Support Questions
Find answers, ask questions, and share your expertise
Announcements
Alert: Welcome to the Unified Cloudera Community. Former HCC members be sure to read and learn how to activate your account here.

Sqoop Fails to Import from Postgres to S3

Solved Go to solution
Highlighted

Sqoop Fails to Import from Postgres to S3

New Contributor

I import data from Postgresql to hdfs and hdfs to S3 in my daily operation. (sqoop import [postgres to hdfs] & distcp [from hdfs to s3])

I wanted to remove intermediate step (hdfs) and directly import data to S3 bucket by using sqoop.

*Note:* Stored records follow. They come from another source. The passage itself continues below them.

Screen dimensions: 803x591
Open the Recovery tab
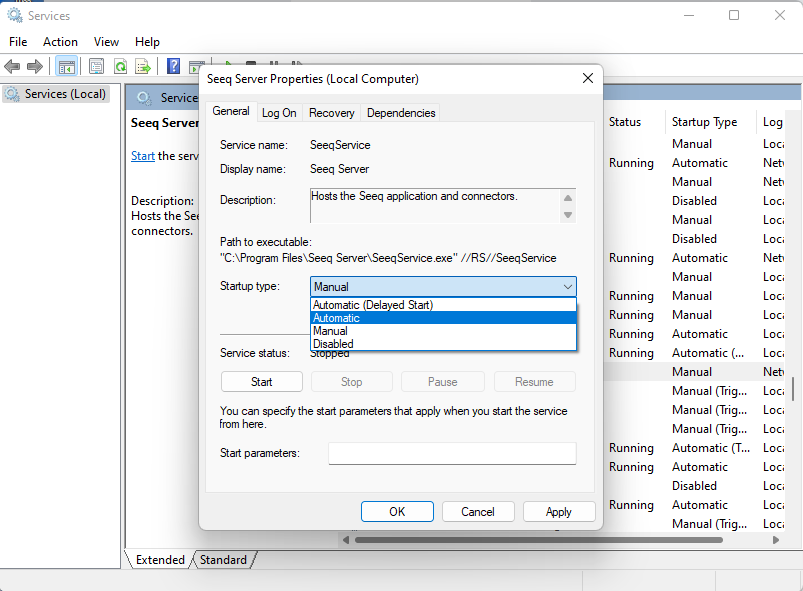pyautogui.click(x=331, y=112)
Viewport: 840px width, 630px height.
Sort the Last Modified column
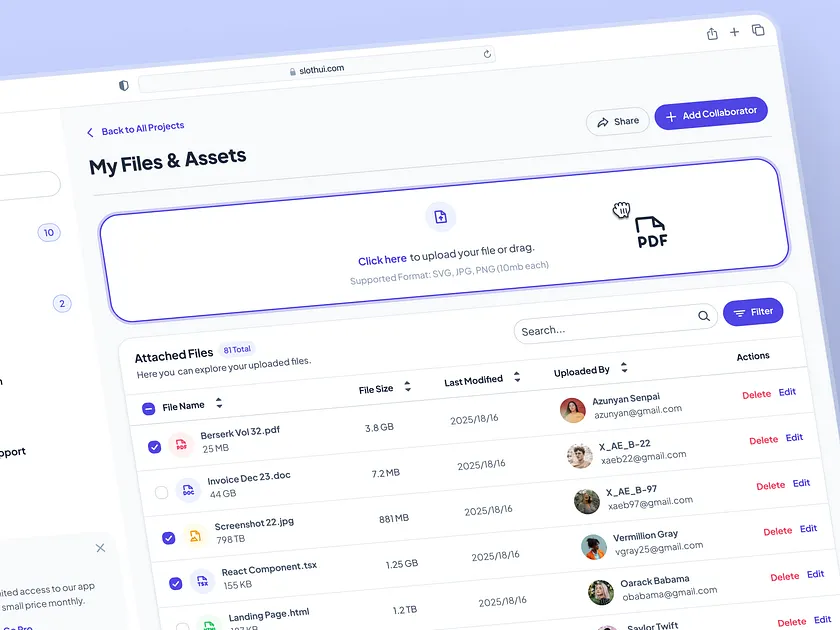[x=516, y=377]
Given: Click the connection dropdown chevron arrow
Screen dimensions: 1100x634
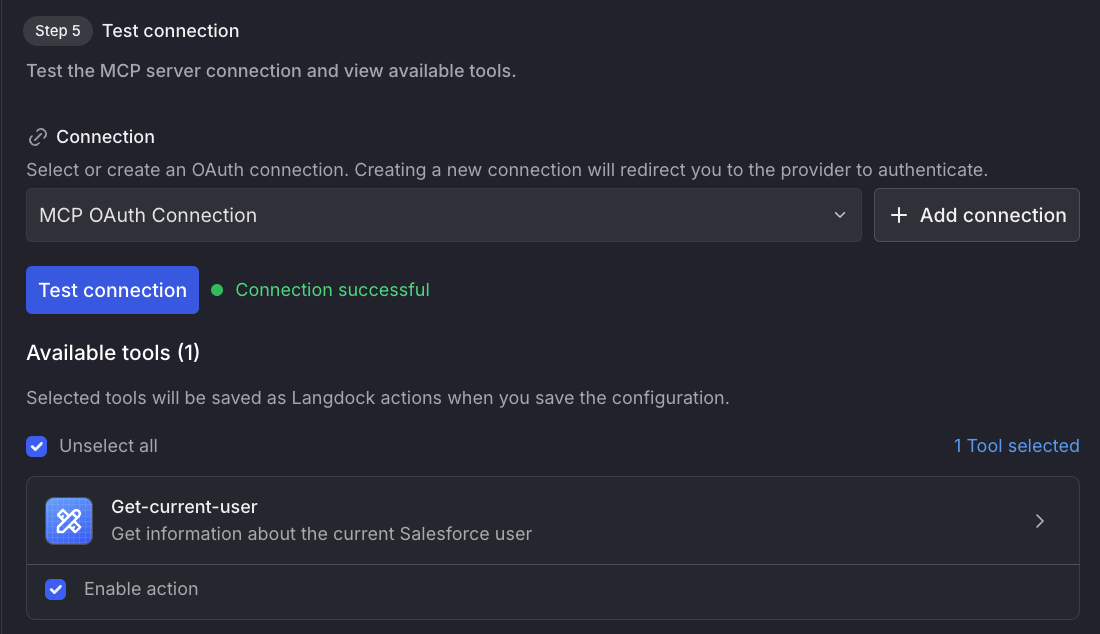Looking at the screenshot, I should (x=841, y=214).
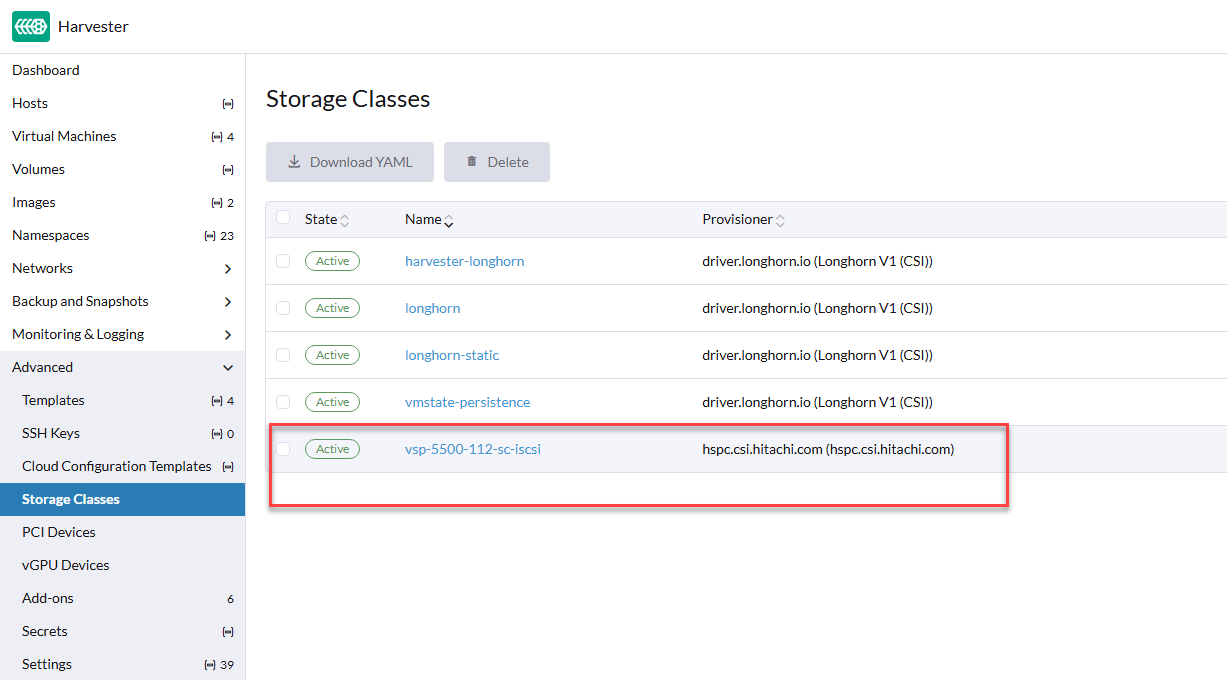This screenshot has height=680, width=1227.
Task: Click Active badge of longhorn row
Action: tap(332, 308)
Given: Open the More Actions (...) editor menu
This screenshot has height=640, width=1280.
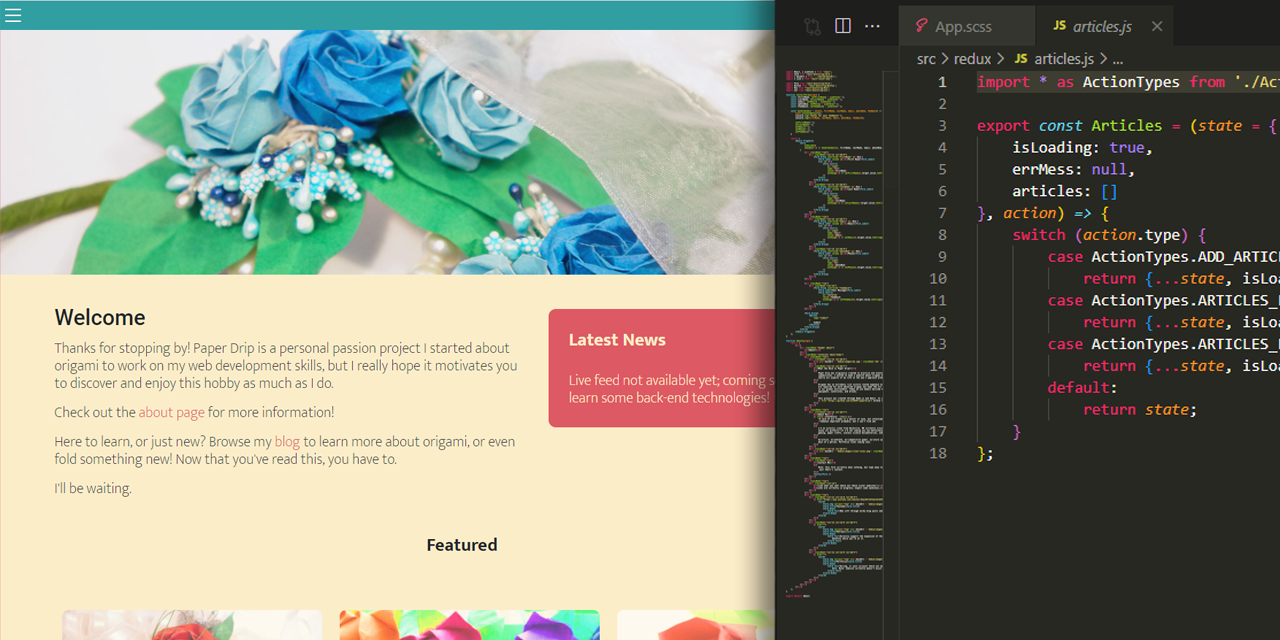Looking at the screenshot, I should click(x=871, y=25).
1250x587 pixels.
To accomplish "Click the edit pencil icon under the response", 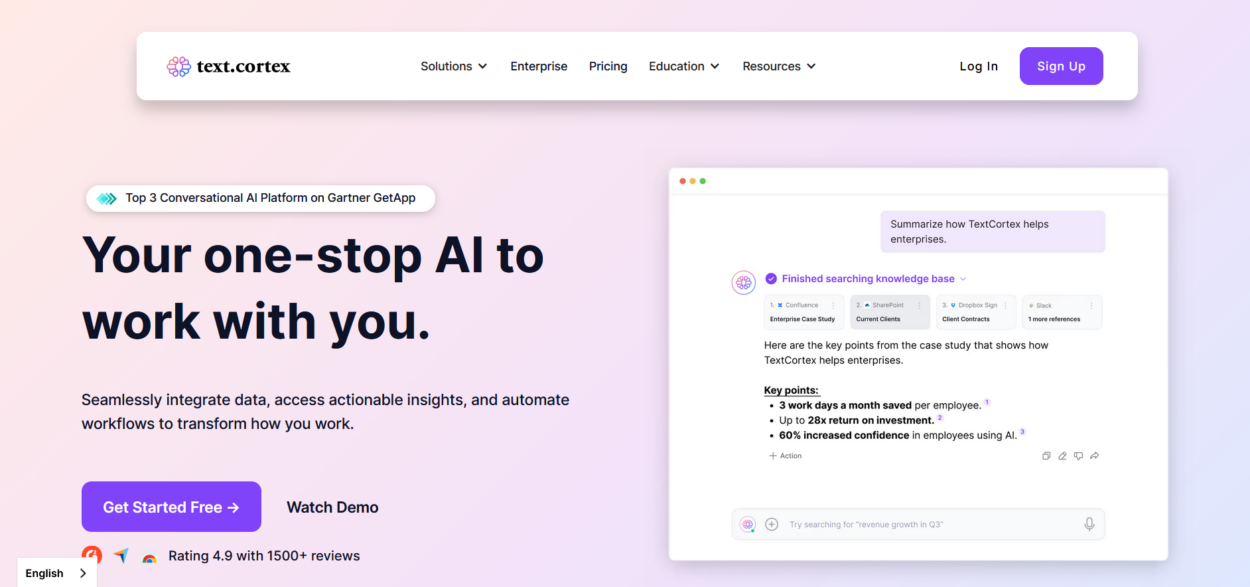I will (1062, 455).
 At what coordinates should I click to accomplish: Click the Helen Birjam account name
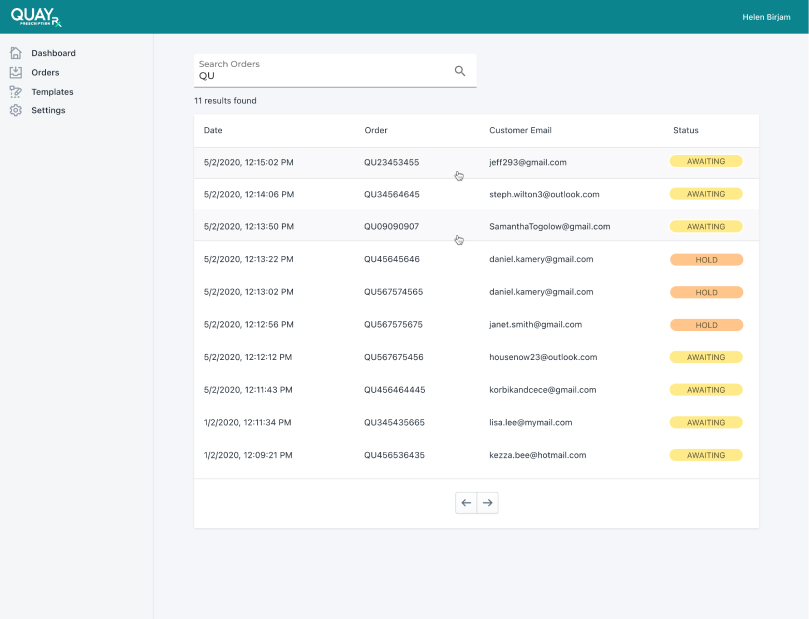click(766, 16)
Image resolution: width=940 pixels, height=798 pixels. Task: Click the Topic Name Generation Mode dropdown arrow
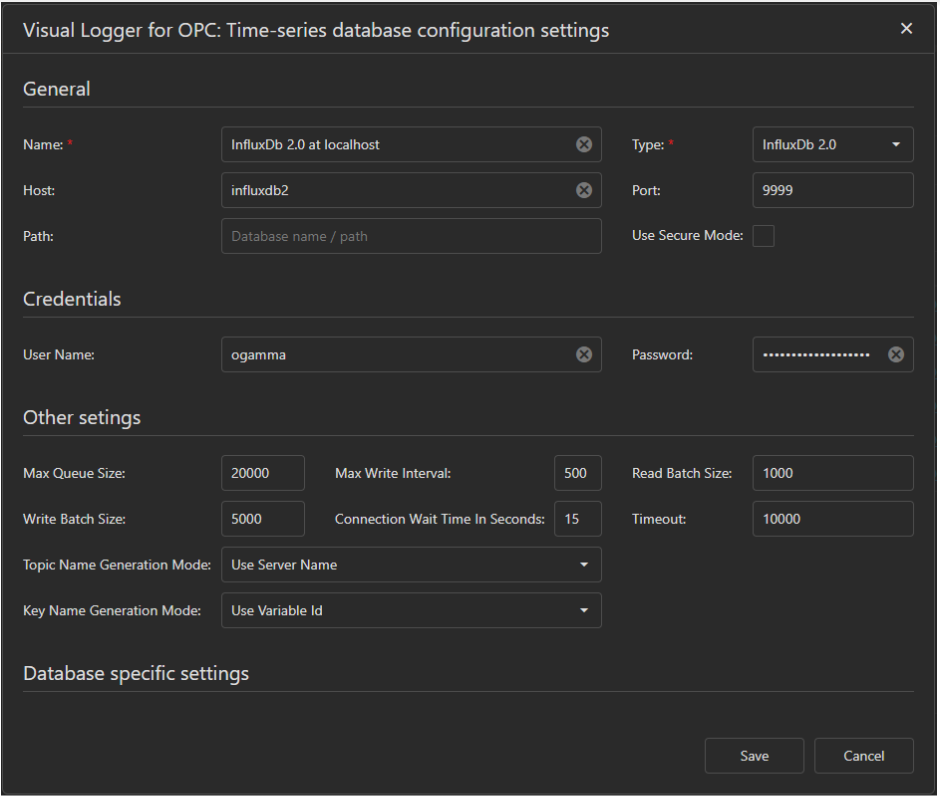click(x=584, y=564)
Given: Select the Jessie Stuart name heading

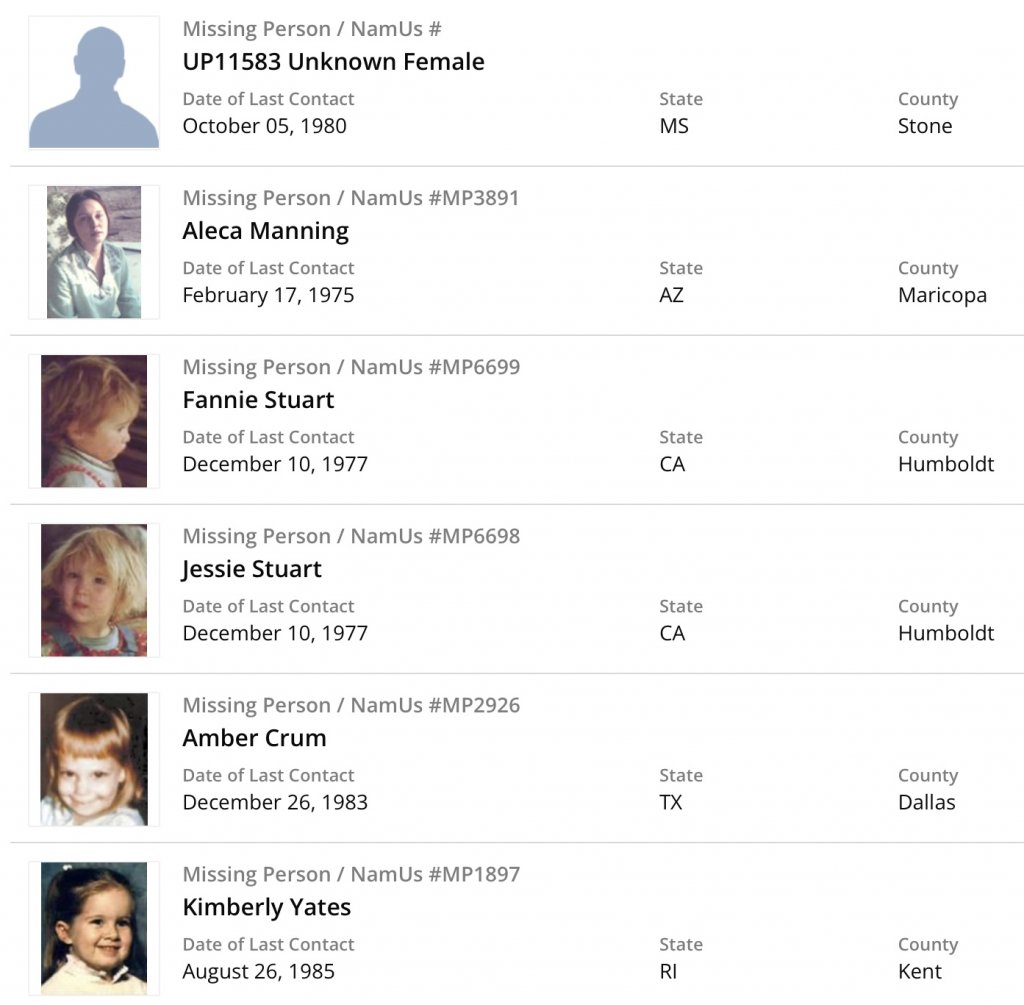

However, same sqoop string fails in the end of the import operation.

 

 

sqoop import 
-Dmapreduce.map.memory.mb="8192" 
-Dmapreduce.map.java.opts="-Xmx7200m" 
-Dmapreduce.task.timeout=0 
-Dmapreduce.task.io.sort.mb="2400" 
--connect $conn_string$ 
--fetch-size=20000 
--username $user_name$ 
--p $password$ 
--num-mappers 20 
--query "SELECT * FROM table1 WHERE table1.id > 10000000 and table1.id < 20000000 and \$CONDITIONS" 
--hcatalog-database $schema_name$ 
--hcatalog-table $table_name$ 
--hcatalog-storage-stanza "STORED AS PARQUET LOCATION s3a://path/to/destination"
--split-by table1.id 

 

 

 

I also tried 

 

 

--target-dir s3a://path/to/destination

 

 

 instead of 

 

 

....... LOCATION s3a://path/to/destination

 

 

 

After "mapping: %100 completed" it throws error message below:

 

 

 

Error: java.io.IOException: Could not clean up TaskAttemptID:attempt_1571557098082_15536_m_000004_0@s3a://path/to/destination_DYN0.6894861001907555/ingest_day=__HIVE_DEFAULT_PARTITION__
        at org.apache.hive.hcatalog.mapreduce.TaskCommitContextRegistry.commitTask(TaskCommitContextRegistry.java:83)
        at org.apache.hive.hcatalog.mapreduce.FileOutputCommitterContainer.commitTask(FileOutputCommitterContainer.java:145)
        at org.apache.hadoop.mapred.Task.commit(Task.java:1200)
        at org.apache.hadoop.mapred.Task.done(Task.java:1062)
        at org.apache.hadoop.mapred.MapTask.run(MapTask.java:345)
        at org.apache.hadoop.mapred.YarnChild$2.run(YarnChild.java:170)
        at java.security.AccessController.doPrivileged(Native Method)
        at javax.security.auth.Subject.doAs(Subject.java:422)
        at org.apache.hadoop.security.UserGroupInformation.doAs(UserGroupInformation.java:1866)
        at org.apache.hadoop.mapred.YarnChild.main(YarnChild.java:164)
Caused by: java.io.IOException: Could not rename 
s3a://path/to/destination/_DYN0.6894861001907555/ingest_day=20180522/_temporary/1/_temporary/attempt_1571557098082_15536_m_000004_0 
to 
s3a://path/to/destination/_DYN0.6894861001907555/ingest_day=20180522/_temporary/1/task_1571557098082_15536_m_000004
        at org.apache.hadoop.mapreduce.lib.output.FileOutputCommitter.commitTask(FileOutputCommitter.java:579)
        at org.apache.hadoop.mapred.FileOutputCommitter.commitTask(FileOutputCommitter.java:172)
        at org.apache.hadoop.mapred.OutputCommitter.commitTask(OutputCommitter.java:343)
        at org.apache.hive.hcatalog.mapreduce.DynamicPartitionFileRecordWriterContainer$1.commitTask(DynamicPartitionFileRecordWriterContainer.java:125)
        at org.apache.hive.hcatalog.mapreduce.TaskCommitContextRegistry.commitTask(TaskCommitContextRegistry.java:80)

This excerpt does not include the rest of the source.